Her şey hazır hale gelmişken bu defa da pandemi hastalığı sebebiyle buraya görevli gönderme işini yetkililer sonraya bırakmışlardı.Nimet hanım ve kızı emi
ne sabırsızlıkla bu yasaklı günlerin geçmesini,adagideki evlerinde bekliyorlardı.

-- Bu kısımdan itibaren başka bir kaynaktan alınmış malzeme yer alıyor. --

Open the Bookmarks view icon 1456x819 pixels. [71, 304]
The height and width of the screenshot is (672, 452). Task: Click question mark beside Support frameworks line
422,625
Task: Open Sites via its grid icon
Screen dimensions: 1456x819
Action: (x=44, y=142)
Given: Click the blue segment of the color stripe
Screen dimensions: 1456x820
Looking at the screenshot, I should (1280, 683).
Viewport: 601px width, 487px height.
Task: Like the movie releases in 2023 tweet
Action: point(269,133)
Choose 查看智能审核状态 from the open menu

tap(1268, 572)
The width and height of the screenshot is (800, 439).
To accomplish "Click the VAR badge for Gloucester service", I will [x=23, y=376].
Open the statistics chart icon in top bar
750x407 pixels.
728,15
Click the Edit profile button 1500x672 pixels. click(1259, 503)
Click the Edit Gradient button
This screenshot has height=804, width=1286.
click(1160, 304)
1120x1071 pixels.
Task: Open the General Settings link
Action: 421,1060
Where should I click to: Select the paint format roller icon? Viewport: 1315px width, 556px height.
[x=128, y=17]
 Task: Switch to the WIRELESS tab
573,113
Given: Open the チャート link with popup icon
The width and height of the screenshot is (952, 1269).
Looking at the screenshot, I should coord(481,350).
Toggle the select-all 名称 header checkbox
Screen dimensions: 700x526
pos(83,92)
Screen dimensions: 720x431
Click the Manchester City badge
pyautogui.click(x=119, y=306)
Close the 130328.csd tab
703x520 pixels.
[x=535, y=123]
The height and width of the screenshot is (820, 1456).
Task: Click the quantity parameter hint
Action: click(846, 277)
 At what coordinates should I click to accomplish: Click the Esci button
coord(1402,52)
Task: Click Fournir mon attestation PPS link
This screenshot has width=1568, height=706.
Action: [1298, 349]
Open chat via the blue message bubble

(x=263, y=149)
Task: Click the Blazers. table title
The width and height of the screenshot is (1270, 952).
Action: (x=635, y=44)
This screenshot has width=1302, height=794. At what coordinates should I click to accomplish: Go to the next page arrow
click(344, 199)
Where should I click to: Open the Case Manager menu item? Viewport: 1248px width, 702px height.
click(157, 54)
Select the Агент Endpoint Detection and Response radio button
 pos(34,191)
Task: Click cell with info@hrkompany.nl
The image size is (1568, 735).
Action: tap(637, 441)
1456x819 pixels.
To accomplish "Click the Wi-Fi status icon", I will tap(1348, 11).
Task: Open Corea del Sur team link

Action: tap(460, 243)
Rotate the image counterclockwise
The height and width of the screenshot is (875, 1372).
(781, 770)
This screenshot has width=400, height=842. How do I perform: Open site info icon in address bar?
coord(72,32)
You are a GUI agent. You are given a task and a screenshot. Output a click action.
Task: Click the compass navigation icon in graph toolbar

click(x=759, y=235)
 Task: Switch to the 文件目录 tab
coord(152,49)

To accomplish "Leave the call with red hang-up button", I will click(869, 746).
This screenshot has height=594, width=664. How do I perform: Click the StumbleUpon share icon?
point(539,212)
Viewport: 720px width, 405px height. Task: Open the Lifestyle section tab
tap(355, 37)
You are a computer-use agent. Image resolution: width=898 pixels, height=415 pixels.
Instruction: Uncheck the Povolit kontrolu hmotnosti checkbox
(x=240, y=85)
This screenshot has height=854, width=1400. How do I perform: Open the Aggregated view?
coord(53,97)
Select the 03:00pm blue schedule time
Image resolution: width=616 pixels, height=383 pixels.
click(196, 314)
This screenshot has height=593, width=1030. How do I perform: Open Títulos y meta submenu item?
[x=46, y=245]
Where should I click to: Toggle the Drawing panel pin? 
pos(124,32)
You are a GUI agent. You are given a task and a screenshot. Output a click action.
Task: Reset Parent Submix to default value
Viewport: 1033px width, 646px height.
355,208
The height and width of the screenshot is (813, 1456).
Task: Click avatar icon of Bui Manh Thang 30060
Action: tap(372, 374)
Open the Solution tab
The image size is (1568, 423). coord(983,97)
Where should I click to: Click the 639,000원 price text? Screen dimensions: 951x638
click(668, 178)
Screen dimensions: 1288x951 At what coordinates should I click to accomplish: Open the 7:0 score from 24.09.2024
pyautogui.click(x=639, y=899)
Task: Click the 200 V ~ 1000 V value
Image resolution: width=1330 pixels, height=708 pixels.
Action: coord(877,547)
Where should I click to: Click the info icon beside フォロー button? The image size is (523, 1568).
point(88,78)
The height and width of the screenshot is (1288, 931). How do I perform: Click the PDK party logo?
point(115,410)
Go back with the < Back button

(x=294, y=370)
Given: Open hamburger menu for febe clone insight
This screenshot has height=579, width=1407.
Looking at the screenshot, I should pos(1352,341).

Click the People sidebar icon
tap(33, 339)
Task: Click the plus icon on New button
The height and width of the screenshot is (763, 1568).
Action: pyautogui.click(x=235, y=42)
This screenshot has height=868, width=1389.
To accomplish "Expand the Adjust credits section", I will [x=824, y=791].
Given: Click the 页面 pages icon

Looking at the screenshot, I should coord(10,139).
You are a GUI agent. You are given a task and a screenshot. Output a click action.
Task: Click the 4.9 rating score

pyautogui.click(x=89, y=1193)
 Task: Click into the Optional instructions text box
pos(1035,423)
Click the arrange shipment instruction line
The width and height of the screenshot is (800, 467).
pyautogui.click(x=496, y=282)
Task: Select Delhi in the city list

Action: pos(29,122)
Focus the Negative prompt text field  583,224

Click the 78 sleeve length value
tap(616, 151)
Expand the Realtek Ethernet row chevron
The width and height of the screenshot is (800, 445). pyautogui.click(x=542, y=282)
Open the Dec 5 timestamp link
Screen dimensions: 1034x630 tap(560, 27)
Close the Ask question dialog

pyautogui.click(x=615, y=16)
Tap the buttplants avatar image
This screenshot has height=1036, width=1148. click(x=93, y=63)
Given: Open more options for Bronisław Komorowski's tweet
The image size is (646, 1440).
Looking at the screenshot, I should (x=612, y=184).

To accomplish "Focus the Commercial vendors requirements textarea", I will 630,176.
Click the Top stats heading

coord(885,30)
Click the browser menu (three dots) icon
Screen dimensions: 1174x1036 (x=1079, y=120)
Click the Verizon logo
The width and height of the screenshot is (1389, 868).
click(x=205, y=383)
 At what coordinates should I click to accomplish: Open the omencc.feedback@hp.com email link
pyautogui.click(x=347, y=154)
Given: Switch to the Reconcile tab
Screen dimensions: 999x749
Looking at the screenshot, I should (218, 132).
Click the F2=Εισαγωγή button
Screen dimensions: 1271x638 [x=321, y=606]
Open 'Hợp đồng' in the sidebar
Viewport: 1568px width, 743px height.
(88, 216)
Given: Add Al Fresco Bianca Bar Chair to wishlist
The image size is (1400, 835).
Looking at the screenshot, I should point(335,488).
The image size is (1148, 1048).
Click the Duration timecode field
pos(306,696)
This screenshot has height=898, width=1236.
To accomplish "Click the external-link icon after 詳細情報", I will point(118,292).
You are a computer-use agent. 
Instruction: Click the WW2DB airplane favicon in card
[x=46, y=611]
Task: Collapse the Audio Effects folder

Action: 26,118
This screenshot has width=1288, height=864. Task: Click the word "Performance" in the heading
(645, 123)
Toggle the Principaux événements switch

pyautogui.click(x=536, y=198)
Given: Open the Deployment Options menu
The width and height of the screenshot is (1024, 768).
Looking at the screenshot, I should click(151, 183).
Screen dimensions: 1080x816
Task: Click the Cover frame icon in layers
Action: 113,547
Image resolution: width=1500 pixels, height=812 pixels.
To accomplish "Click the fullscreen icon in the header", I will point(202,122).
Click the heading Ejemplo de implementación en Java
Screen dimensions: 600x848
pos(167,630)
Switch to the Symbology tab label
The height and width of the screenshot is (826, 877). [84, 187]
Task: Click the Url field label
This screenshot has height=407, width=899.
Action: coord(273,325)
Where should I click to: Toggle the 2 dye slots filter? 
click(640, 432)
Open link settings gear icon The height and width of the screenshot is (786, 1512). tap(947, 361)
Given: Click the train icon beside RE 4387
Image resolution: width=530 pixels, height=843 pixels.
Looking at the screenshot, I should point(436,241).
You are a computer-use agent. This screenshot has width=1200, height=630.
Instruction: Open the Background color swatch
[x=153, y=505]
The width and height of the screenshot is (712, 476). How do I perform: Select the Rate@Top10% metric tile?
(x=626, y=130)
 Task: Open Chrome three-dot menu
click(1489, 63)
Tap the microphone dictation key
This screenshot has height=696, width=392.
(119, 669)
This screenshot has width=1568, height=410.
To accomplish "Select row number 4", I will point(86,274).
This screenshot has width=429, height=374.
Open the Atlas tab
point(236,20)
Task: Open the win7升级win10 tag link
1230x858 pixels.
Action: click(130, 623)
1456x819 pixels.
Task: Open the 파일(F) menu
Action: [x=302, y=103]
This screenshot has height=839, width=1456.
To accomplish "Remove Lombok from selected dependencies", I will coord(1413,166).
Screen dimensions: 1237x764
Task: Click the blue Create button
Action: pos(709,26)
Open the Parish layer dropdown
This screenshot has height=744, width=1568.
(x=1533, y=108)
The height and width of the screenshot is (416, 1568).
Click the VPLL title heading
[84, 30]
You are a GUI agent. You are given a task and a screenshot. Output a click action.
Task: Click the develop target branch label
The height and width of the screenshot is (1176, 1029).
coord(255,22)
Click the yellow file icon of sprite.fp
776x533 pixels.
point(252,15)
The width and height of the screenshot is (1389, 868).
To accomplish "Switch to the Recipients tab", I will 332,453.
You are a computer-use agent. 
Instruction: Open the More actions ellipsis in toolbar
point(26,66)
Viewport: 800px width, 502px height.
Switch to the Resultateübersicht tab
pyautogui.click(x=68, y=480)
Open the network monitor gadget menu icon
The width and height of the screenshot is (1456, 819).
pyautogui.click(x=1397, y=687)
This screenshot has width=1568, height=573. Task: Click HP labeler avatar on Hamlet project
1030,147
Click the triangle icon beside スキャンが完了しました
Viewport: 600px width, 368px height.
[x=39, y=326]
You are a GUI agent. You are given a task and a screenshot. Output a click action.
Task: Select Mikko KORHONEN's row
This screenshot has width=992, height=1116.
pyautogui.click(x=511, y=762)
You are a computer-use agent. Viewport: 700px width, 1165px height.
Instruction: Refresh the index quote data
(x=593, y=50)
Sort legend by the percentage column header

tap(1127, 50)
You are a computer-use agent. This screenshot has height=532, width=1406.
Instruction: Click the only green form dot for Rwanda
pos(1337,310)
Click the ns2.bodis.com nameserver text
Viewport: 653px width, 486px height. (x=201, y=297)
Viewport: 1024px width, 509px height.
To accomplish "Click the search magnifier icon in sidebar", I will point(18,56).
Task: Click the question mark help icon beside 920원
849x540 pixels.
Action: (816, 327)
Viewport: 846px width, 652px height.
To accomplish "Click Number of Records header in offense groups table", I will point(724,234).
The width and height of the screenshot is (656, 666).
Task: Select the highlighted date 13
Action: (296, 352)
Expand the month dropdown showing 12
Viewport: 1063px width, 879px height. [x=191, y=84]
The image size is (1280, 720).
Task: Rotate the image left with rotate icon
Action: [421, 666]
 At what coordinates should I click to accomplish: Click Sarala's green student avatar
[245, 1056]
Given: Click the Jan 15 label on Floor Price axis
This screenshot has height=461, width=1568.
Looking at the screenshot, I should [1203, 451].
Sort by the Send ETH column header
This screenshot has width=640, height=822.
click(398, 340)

O gün baharın ilk günleri olduğundan bazen güneş çıkıyor bazende bulutların arkasında saklanıyordu.Ana kız ve minet in kızı bahçede kahvaltı yapmışlar,sonrada etrafa çekidüzen vermişlerdi.Günlük rutin işlerini gördükten sonra vakitlerini akşam televizyon başında geçirmişlerdi.Nimet hanım televizyon başında uyuyakalmış rüyasında zeminkatta cehennem zebanilerine benzer yaratıklar görmüş ve sıçrayarak uyanmıştı.Sobaya biraz kömür koyup uyumak üzere odalarına geçmişlerdi.Nimet hanım bir müddet gördüğü rüyayı düşünmüş yorumlamaya çalışmıştı gördüğü şeytani varlıklar onun etrafını çevirmişler ve “Burası bizim evimiz buradan gitmen lazım” diye bağırıyorlardı.Pek fazla bir anlam vermesede biraz korkmuş kendi kendine bu işi halledip buradan bir an evvel çıkıp gitsek iyi olacak diye düşünmüştü.Bu düşüncelerle yine uykuya dalmıştı.Gecenin bir vakti sobadan sıçrayan kıvılcımlar tahta evin zeminine düşmüş ve yavaş yavaş tahtaları tutuşturmaya başlamıştı.O sırada Nimet hanım,kızı minet ve torunu derin bir uykudaydılar.Nimet hanım rüyasında evinin sıcacık olduğunu hissediyor ve uykuda iyiki buradayım bu sıcacık evde insan uykuya doyamıyor
diye içinden geçiriyordu.Evin bahçesindeki kamera sistemi olan biteni tam olarak kaydediyordu.Gece saat 3 civarları evin içinden alevler dışarıya doğru
fışkırıyordu.Yangın sabaha doğru ancak söndürülmüştü.Artık ne metruk evden bir eser ne de nimet abla kızı ve torunu kalmıştı,herşey yanarak kül olmuştu.
Söylenenlere göre Kamera kayıtları incelendiğinde alevlerin içinde gözlerinden od fışkıran kuru kafalı
mahluklar ve bahçede rakseden şeytanlar kamera kayıtlarında görülmüştü.